I don’t know whether this qualifies as irony:
In 2003, McConnell v. FEC temporarily determined that the Bipartisan Campaign Reform Act – usually called “McCain-Feingold,” after the two Constitutional illiterates that inflicted this law on the rest of us – was in fact Constitutional. The reaction to this was to create various types of organizations that could operate around the new restrictions on free speech; one of these types of organization is something known as a “super-PAC.” Super-PACs continued to exist even after the Supreme Court came partially to its senses and restored key free speech rights in Citizens United v. FEC; and in a fine bit of hypocrisy, the Democratic party and the Left has wholeheartedly adopted using such groups for various purposes, including the occasional deniable attack run (as was possibly discussed in a shadowy December meeting that allegedly involved groups like Mother Jones and Citizens for Responsibility and Ethics In Washington).
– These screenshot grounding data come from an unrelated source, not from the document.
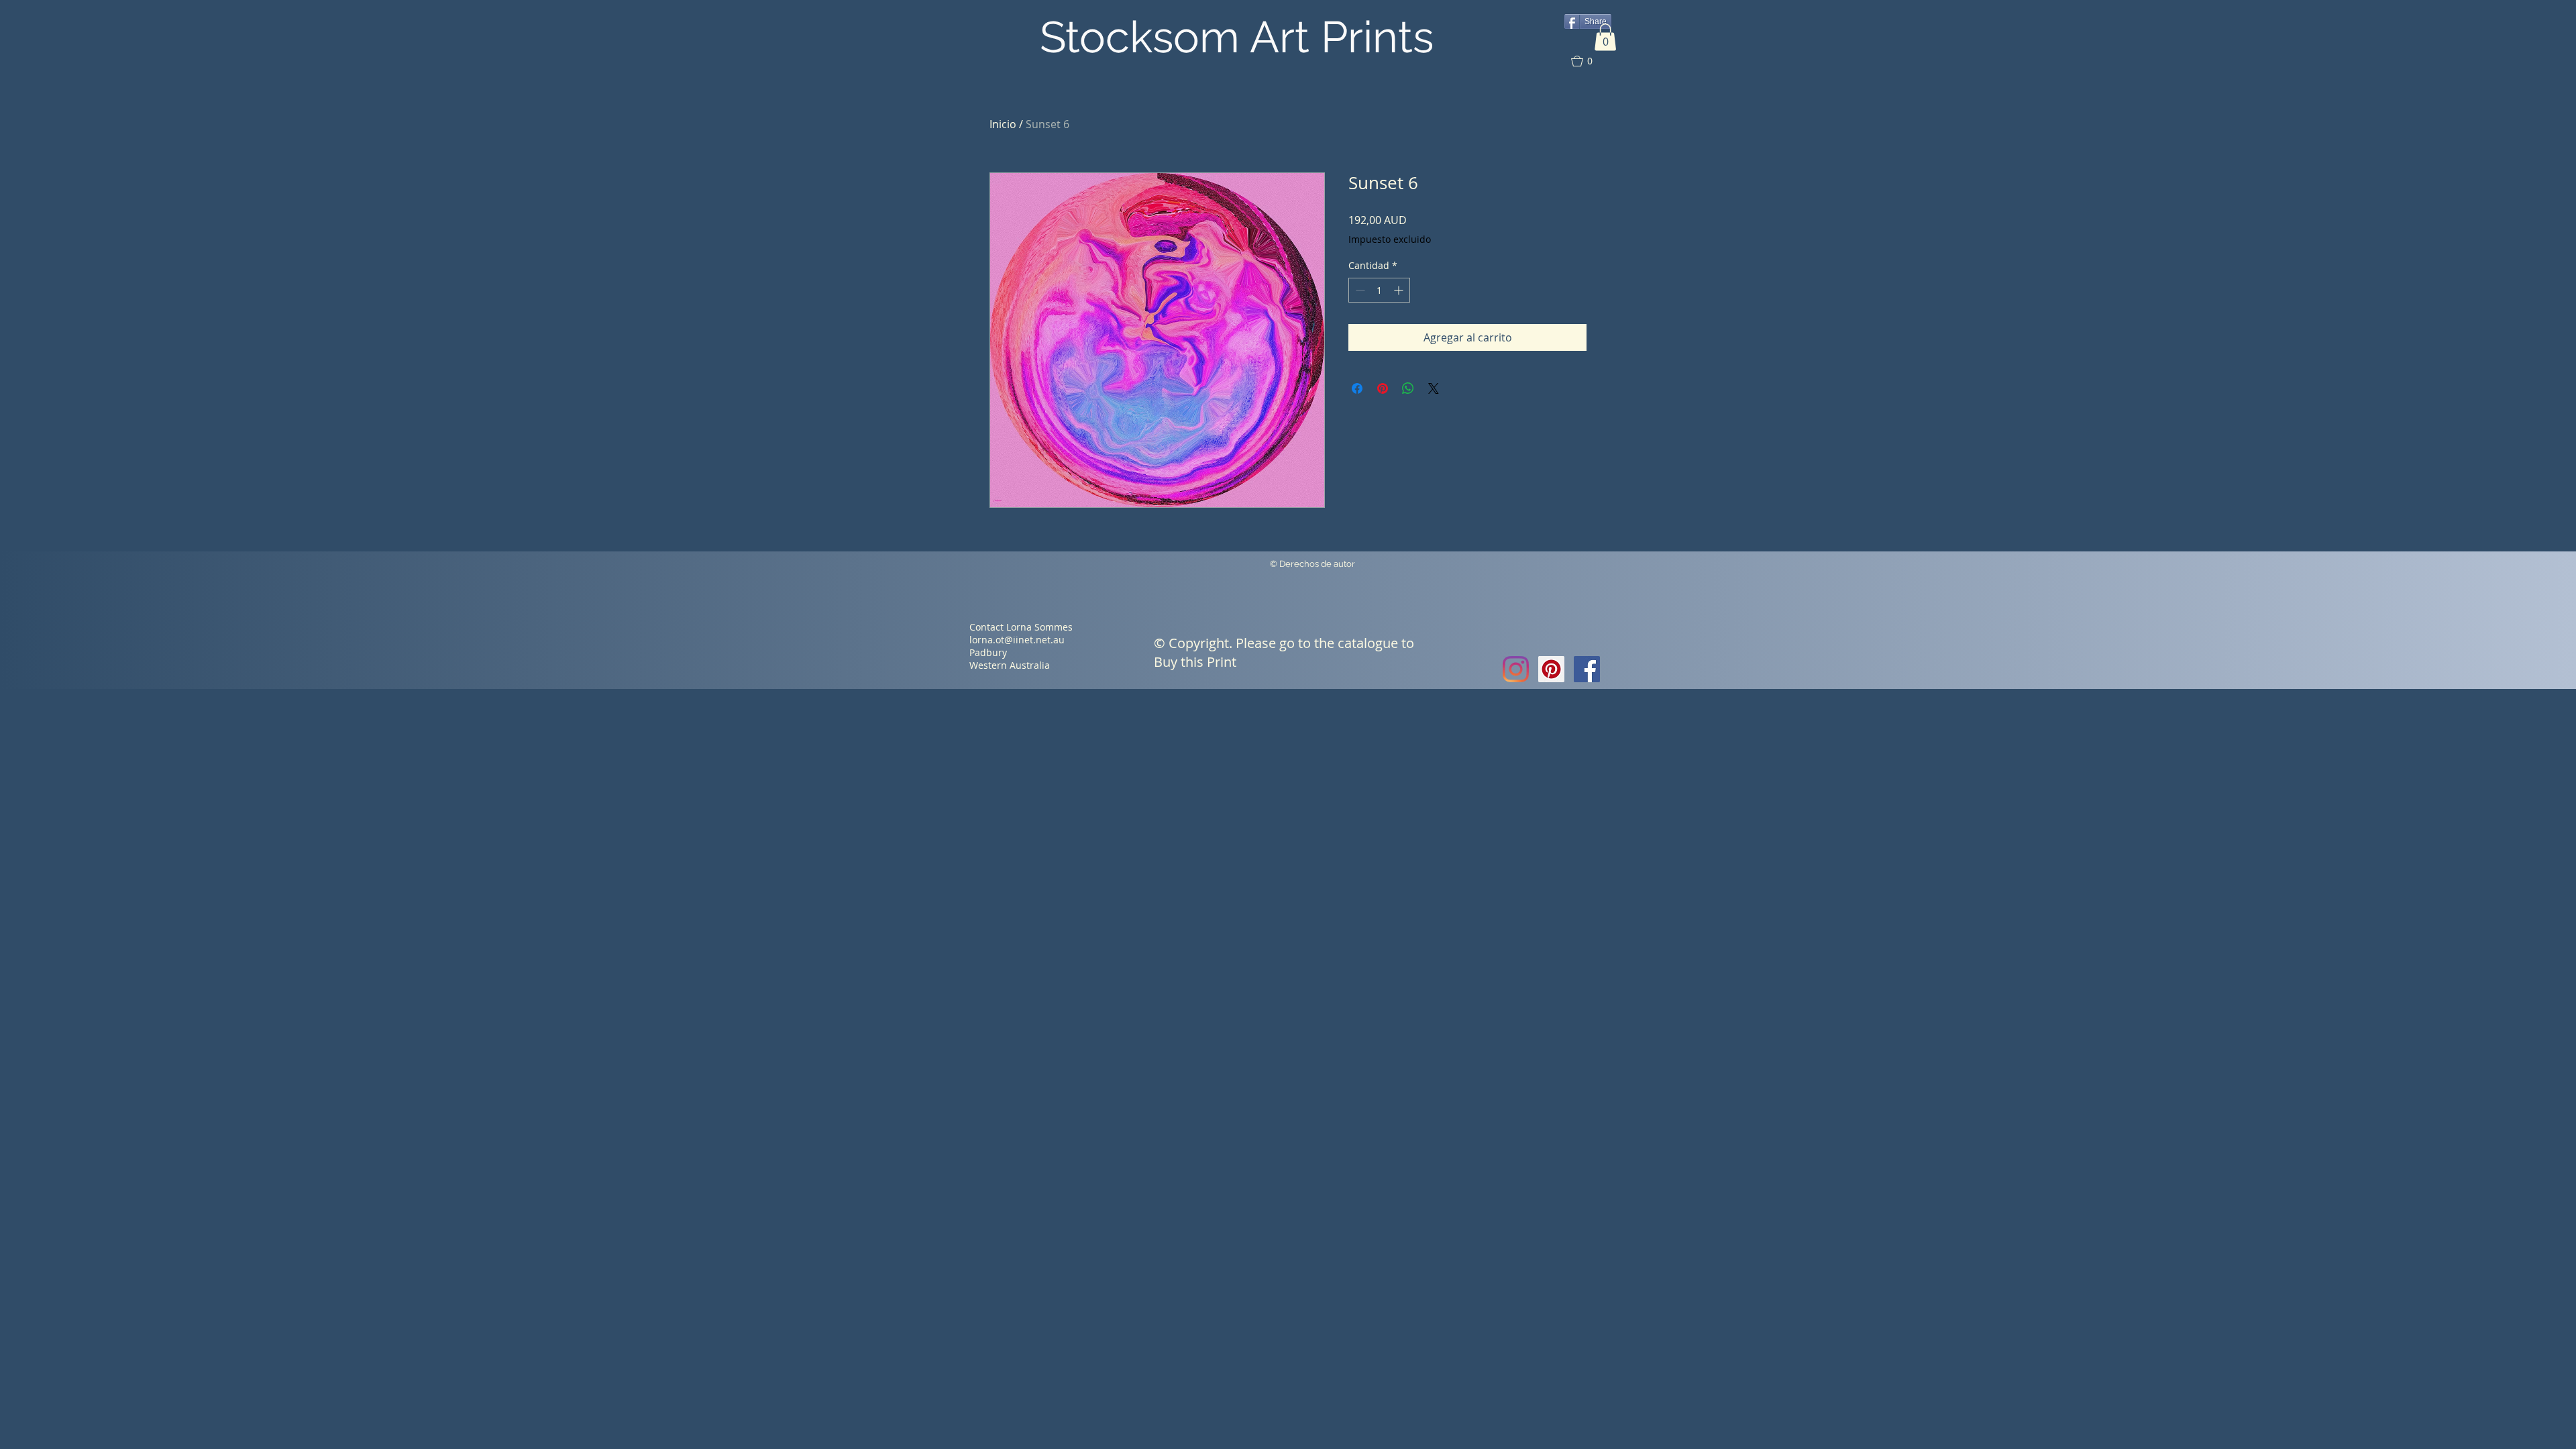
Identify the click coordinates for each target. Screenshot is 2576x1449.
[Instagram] (1516, 669)
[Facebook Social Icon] (1587, 669)
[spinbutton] (1379, 290)
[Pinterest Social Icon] (1551, 669)
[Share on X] (1434, 388)
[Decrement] (1358, 290)
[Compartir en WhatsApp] (1408, 388)
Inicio (1002, 124)
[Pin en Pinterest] (1383, 388)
The most recent example of this would be the attacks made by “Progress Kentucky,” which have catastrophically blown up in the Left’s collective face (like, say, Mother Jones and CREW); it is now somewhat more likely that said attacks will instead help re-elect… Senator Mitch McConnell, who brought the original lawsuit against McCain-Feingold in the first place.
Ironic? Possibly not. Hysterical? Hoo, yeah.
Moe Lane
PS: You know, if you had told me last year that large sections of the Right would be shaking their heads in horrified admiration at McConnell at this point, I’d have laughed in your face.